- Published on Wednesday, 05 December 2012 23:12
- Written by Super User
The N.C. Wildlife Resources Commission has approved changes to the state’s hunting, fishing and trapping regulations for 2013-14. These new fishing and hunting regulations will take effect Aug. 1, 2013, with the exception of changes to the Spring Youth-Only Wild Turkey Season that will become effective April 1, 2013. Following a process of reviewing public comments on the proposed changes, the Commission voted to adopt the regulation changes at its Nov. 8 meeting in Raleigh.
The proposals were approved as presented at the public hearings with several key exceptions. The Commission modified a proposal to change restrictions for taking an animal in the act of depredation. The Commission did not adopt the provision that would allow the use of artificial lights without a permit for taking wildlife in the act of depredation.
The language of a proposal regarding Perkins Game Land in Davie County was changed slightly to prohibit equestrian use Nov. 1 through Jan. 1. This change was made at the landowner’s request to reduce potential conflicts between horseback riders and hunters.
Also, beginning spring 2013, turkey season will have two changes under the Commission’s adopted proposals. The new regulations will allow an adult to accompany more than one youth during the Spring Youth-Only Wild Turkey Season.Also, the proposals create a one-week Spring Youth-Only Wild Turkey Season from the first Saturday in April through the following Friday. The bag limit for this entire week will be one bird.

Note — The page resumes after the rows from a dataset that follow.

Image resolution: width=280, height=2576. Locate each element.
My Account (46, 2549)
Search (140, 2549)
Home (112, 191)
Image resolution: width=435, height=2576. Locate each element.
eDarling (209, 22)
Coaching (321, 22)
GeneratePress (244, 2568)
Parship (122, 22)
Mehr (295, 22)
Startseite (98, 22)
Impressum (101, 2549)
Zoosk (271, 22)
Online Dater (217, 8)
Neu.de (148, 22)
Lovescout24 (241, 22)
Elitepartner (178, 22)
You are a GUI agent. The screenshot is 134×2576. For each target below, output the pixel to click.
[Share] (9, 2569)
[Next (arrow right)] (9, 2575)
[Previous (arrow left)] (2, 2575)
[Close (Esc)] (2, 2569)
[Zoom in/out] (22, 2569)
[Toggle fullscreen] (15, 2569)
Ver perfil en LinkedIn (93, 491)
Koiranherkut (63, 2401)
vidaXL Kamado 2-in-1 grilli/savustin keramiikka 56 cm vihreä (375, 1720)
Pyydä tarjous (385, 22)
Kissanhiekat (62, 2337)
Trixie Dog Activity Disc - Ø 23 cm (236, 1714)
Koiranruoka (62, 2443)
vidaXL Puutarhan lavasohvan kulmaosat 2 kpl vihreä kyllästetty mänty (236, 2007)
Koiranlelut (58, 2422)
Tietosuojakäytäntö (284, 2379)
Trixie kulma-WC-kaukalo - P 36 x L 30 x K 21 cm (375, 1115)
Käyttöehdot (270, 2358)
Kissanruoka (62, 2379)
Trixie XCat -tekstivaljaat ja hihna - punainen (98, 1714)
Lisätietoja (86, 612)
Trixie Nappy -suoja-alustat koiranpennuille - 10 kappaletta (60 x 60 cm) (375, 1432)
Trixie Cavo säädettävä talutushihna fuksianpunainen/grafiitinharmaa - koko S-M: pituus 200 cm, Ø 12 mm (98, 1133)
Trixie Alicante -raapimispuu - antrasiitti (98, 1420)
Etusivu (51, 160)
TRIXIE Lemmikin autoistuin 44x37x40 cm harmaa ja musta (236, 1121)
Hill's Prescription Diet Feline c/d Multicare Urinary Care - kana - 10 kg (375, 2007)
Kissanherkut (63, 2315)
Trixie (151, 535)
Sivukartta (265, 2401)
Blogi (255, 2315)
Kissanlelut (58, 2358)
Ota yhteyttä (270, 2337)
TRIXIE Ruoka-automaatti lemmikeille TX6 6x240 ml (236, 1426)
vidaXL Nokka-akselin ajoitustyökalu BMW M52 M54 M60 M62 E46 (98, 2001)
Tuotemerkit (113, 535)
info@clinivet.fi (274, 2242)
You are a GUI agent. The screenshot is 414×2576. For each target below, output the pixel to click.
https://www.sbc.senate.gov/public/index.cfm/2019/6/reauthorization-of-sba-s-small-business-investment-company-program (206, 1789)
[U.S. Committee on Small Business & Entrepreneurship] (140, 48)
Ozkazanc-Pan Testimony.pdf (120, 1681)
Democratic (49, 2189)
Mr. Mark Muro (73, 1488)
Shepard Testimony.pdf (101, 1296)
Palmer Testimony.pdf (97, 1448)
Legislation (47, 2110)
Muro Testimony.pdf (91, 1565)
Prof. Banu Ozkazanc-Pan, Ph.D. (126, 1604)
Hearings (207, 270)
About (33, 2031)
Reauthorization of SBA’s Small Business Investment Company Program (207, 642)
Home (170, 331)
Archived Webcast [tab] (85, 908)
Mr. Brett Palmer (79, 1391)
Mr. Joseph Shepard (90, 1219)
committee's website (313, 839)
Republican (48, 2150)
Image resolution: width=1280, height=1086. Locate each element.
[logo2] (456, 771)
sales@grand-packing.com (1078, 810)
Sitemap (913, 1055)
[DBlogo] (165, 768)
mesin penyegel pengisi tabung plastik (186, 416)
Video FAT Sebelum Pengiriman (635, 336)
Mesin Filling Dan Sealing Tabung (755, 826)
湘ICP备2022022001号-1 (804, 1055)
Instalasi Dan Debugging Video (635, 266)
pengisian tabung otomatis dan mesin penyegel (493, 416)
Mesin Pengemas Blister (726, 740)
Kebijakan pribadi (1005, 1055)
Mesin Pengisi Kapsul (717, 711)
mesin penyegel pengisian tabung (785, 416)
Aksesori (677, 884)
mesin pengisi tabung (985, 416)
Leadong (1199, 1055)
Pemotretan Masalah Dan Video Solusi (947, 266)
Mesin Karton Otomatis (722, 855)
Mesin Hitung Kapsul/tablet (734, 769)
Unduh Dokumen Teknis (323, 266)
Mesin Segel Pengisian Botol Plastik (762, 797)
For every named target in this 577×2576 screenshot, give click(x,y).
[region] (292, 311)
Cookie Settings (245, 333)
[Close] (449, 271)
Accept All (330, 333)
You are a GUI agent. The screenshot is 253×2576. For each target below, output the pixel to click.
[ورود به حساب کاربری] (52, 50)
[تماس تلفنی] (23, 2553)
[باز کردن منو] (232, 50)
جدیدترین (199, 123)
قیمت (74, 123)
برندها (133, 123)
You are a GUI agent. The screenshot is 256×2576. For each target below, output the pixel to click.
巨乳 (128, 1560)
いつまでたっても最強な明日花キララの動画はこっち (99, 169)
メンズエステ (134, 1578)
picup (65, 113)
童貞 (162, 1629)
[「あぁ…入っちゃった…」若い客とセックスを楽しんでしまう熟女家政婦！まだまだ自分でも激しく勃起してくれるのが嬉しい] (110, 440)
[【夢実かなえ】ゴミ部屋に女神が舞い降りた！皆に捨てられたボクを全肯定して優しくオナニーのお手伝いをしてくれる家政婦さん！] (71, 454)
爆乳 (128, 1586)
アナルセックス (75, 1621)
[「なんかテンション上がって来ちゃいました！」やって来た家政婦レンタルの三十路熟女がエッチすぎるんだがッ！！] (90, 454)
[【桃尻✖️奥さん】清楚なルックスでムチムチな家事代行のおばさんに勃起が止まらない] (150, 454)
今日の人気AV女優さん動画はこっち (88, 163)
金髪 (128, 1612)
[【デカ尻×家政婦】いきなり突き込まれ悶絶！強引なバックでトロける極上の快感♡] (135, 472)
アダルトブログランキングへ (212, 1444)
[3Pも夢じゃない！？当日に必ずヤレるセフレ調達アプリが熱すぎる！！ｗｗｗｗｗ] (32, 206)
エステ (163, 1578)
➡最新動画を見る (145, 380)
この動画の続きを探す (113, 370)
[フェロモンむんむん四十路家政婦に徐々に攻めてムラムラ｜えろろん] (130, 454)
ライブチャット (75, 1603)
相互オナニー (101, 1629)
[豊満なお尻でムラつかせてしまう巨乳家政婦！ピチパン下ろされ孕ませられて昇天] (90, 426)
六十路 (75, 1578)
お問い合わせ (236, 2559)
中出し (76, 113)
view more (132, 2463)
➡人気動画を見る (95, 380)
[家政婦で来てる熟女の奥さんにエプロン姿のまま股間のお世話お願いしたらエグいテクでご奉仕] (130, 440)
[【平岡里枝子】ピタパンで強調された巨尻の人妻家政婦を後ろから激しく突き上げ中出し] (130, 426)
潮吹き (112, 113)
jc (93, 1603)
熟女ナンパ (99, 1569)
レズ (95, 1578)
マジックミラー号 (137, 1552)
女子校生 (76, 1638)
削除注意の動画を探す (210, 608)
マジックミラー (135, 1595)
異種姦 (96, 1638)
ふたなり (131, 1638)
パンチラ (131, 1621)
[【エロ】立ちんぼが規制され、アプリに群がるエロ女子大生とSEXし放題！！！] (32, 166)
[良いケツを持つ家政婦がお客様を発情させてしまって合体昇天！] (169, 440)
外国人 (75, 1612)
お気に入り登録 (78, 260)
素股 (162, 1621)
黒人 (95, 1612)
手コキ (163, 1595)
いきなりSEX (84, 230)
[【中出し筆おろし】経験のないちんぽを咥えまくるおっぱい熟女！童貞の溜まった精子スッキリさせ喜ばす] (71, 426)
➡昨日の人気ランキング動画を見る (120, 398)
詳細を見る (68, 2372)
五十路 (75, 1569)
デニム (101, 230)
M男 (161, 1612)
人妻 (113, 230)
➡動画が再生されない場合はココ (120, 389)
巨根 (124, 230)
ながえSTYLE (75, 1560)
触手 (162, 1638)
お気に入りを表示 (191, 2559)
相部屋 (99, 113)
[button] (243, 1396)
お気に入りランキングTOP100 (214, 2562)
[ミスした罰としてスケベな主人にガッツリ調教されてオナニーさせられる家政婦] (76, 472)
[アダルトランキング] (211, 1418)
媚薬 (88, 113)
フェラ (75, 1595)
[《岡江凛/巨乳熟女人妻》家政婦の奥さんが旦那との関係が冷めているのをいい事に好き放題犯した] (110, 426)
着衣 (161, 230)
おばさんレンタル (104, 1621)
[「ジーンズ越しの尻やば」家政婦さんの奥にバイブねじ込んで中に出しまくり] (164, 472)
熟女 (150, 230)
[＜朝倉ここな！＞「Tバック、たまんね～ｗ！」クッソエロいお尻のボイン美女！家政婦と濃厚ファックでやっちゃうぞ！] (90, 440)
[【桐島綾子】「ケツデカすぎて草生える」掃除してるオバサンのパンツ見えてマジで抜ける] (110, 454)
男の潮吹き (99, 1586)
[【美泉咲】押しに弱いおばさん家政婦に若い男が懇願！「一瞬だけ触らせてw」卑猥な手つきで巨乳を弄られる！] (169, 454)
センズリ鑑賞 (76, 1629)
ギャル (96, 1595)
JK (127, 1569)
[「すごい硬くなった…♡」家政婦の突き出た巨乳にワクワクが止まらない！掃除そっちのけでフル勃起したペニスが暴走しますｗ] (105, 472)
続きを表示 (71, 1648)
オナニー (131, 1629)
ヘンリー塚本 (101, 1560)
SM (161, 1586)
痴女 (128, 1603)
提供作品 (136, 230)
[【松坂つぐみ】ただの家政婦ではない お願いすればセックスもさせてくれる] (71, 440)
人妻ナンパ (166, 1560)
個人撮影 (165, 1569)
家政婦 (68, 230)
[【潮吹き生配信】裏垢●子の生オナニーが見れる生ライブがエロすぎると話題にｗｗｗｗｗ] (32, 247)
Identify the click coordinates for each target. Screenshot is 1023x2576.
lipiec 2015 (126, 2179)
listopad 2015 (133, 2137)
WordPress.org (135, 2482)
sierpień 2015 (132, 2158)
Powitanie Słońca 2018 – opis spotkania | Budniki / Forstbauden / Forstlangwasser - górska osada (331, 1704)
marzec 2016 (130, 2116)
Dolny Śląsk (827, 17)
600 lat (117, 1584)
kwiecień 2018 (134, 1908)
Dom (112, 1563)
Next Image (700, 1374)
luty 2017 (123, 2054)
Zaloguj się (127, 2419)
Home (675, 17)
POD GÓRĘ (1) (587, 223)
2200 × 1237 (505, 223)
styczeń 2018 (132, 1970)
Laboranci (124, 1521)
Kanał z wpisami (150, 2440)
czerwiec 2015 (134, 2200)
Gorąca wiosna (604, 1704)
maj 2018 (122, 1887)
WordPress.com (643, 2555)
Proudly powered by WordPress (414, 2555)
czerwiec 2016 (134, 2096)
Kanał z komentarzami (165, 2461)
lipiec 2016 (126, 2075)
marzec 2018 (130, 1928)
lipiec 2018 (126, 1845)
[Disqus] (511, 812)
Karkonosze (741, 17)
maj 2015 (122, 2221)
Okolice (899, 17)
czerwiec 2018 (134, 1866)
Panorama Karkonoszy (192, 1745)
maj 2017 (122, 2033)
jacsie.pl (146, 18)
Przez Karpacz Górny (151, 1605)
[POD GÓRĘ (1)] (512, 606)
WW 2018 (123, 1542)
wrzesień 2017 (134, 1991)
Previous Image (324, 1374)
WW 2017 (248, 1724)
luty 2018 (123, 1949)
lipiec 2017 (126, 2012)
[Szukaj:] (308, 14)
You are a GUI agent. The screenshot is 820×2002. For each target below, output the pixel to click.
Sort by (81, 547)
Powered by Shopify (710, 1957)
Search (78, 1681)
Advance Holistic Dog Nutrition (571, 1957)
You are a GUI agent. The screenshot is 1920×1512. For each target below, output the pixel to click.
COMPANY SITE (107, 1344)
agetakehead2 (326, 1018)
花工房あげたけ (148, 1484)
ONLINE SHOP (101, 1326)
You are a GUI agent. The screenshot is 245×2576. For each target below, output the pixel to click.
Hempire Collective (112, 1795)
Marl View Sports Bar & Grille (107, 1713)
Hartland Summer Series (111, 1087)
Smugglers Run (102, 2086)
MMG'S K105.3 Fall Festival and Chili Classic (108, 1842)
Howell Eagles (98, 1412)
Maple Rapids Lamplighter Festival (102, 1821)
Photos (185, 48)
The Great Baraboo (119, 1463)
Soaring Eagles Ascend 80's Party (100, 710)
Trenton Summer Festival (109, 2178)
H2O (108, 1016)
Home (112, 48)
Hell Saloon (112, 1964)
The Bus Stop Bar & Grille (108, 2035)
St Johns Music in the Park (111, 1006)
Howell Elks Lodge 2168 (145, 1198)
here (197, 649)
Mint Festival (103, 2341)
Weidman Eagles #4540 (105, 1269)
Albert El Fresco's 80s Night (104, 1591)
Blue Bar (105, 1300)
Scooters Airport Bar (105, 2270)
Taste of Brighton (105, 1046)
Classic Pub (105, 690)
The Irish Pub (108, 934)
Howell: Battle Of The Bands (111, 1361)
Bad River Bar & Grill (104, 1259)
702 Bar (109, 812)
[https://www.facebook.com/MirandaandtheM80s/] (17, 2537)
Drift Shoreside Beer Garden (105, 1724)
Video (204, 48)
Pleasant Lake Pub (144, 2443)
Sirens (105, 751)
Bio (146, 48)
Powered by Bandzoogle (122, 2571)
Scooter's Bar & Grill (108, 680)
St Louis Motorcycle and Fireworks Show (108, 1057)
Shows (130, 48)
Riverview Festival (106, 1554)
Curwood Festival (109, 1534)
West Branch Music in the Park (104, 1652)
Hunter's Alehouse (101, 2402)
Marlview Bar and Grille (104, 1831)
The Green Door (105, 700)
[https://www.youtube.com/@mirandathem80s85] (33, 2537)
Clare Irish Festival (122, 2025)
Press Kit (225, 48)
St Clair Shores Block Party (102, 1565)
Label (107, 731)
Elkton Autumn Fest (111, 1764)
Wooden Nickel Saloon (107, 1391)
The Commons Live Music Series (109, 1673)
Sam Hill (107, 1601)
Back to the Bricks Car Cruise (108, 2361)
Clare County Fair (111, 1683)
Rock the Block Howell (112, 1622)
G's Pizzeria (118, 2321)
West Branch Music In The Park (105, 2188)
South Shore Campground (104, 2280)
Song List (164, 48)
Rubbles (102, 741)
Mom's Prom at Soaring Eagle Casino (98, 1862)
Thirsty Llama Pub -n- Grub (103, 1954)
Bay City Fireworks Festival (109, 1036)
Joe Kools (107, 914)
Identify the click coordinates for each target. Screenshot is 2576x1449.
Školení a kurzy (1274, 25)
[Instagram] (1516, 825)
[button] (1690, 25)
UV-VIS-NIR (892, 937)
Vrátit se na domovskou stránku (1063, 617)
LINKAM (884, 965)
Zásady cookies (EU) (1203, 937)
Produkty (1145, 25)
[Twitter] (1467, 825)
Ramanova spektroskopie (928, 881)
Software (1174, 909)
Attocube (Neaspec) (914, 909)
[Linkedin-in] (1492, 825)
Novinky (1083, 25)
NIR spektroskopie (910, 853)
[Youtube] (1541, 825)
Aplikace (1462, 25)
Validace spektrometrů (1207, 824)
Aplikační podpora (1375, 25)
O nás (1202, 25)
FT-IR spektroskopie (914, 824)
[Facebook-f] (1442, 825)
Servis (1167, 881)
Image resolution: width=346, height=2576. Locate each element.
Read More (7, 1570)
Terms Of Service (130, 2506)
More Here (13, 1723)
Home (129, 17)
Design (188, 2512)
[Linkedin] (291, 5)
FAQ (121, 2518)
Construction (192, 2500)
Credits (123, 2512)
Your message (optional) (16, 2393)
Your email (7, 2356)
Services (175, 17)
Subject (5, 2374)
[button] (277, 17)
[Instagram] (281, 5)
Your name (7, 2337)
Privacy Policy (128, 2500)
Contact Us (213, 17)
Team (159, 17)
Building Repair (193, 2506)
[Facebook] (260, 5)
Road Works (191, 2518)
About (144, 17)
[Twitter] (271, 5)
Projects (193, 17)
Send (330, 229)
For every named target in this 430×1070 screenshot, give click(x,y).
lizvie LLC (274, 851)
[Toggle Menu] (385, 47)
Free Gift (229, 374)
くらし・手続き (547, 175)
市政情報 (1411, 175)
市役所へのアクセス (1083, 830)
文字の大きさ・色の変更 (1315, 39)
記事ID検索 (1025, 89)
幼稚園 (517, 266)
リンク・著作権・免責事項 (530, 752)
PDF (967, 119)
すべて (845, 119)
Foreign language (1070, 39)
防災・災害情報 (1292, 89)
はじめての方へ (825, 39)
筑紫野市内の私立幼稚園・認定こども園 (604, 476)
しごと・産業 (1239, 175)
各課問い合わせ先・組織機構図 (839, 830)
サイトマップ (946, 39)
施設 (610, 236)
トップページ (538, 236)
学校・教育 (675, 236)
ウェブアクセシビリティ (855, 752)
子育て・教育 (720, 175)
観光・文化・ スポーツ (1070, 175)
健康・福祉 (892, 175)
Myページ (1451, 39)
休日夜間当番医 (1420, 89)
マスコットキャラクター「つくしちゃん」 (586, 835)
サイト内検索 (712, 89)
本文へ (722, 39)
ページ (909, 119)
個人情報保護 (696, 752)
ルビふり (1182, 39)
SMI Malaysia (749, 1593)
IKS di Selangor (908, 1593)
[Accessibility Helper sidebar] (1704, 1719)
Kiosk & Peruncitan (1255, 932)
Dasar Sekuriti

The Commission disapproved a fishing proposal to reclassify the portion of the upper Nantahala River and its tributaries on Commission game lands from Wild Trout Waters to Wild/Natural Bait Waters, so that the current regulation classifications will remain in effect. A proposal to remove 6.8 miles of Yellow Creek in Graham County on private land from Public Mountain Trout Waters was amended to maintain the lower 1.8 miles of the creek as Hatchery SupportedTrout Waters based upon input received from the landowner during the public hearing process.
The Commission tabled proposed changes to captive cervid regulations that would have expanded importation of deer and licensing of deer farming operations in North Carolina. Instead, the Commission will form a cervid disease task force composed of agency staff, representatives from the N.C. Department of Agriculture and Consumer Services, the captive cervid farming industry, hunting groups, taxidermists, a public health representative and other groups to examine rules pertaining to captive deer operations as well as regulations concerning the threat of importation of exotic wildlife diseases, including imports of hunter-harvested animals. “The recent detection of ChronicWasting Disease in Pennsylvania exemplifies how difficult it can be to safeguard the health of our valuable wildlife resources,” said Gordon Myers, executive director of the Commission. “The board’s charge to establish a cervid disease task force reinforces its commitment to continually examine all potential risks to wildlife health.” The task force will report back to the Commission in May.